— What you are asked to do —
The expected result is an exact copy of the lines from the one holding "Image resolution: width=1372" to the last line of the material, with pictures removed and nothing added.

— Dataset extract —
§ §
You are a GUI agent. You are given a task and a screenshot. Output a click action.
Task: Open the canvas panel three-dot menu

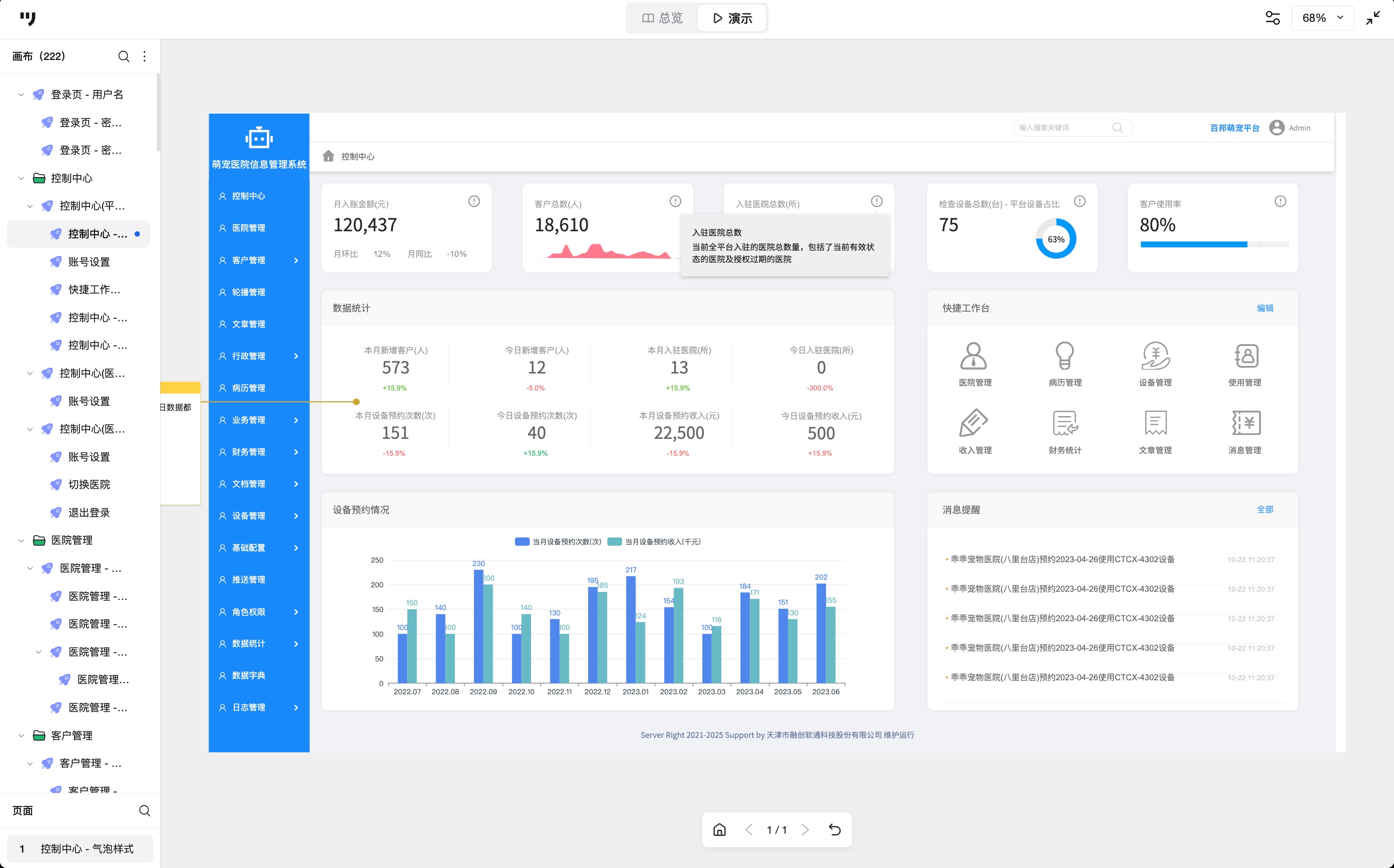[x=145, y=56]
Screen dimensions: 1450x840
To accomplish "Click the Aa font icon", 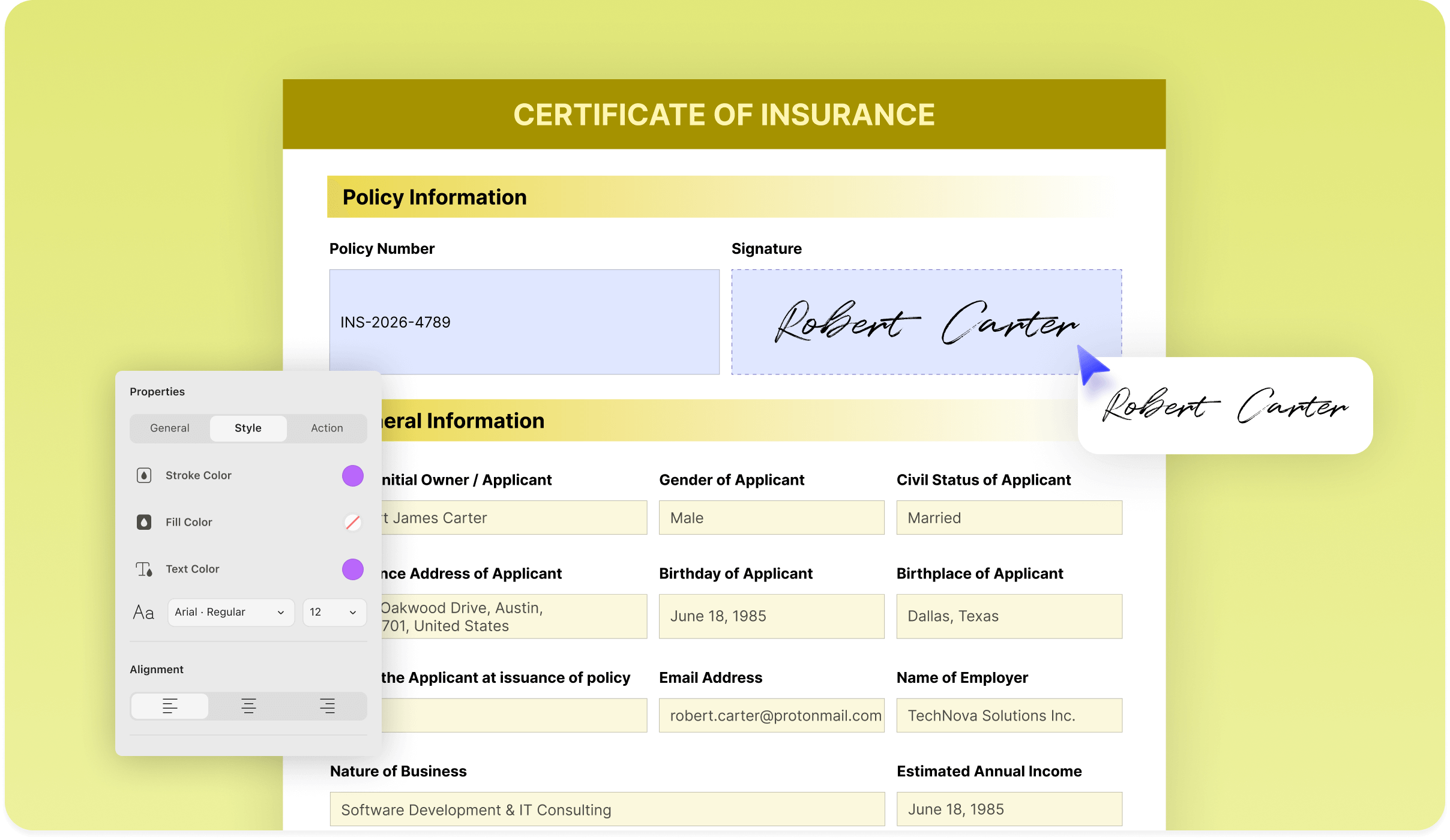I will coord(143,613).
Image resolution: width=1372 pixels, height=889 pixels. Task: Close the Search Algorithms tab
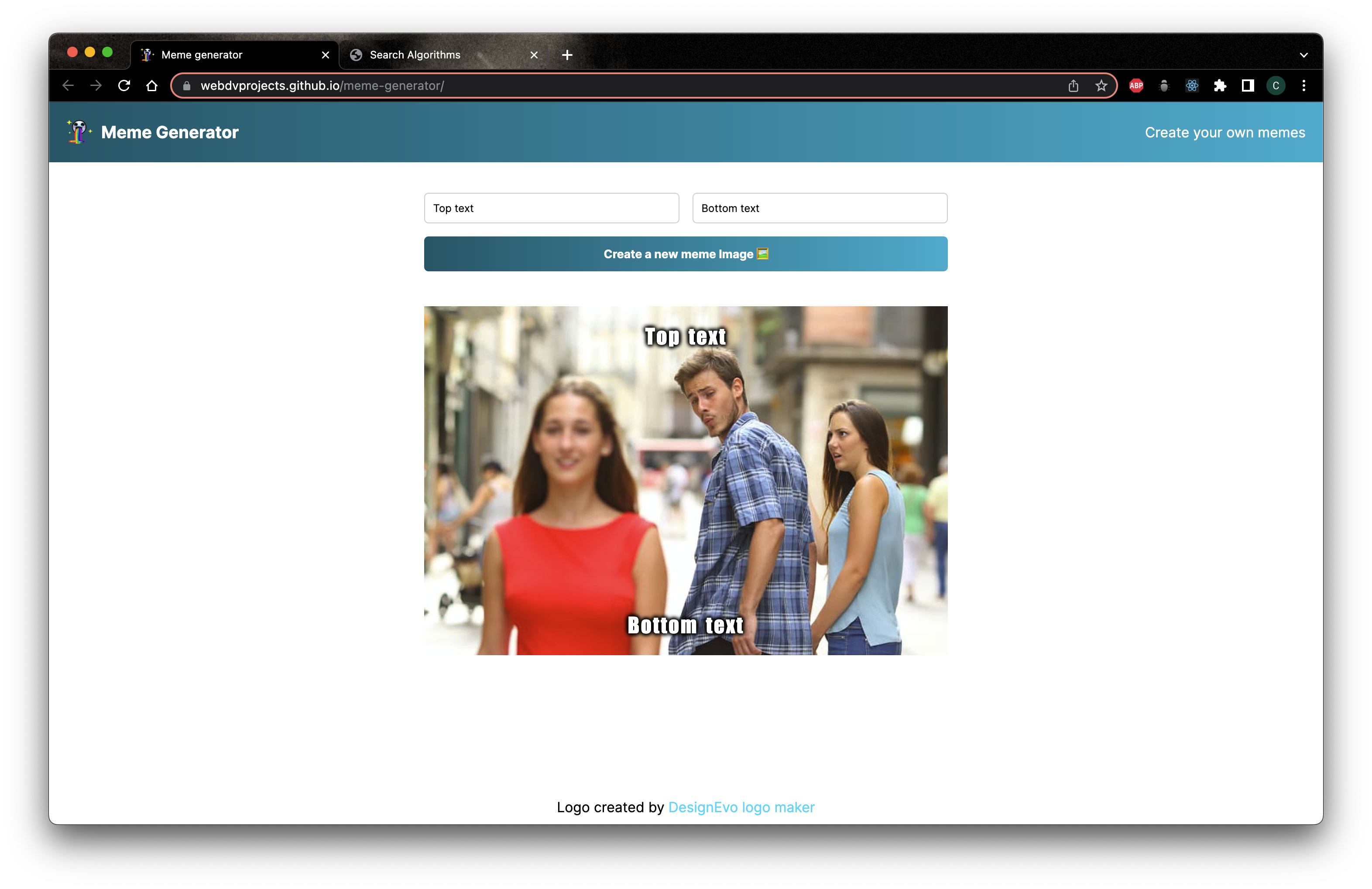(x=534, y=55)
§ §
— Task answer —
Image resolution: width=1372 pixels, height=889 pixels. Task: Close the Search Algorithms tab
(x=534, y=55)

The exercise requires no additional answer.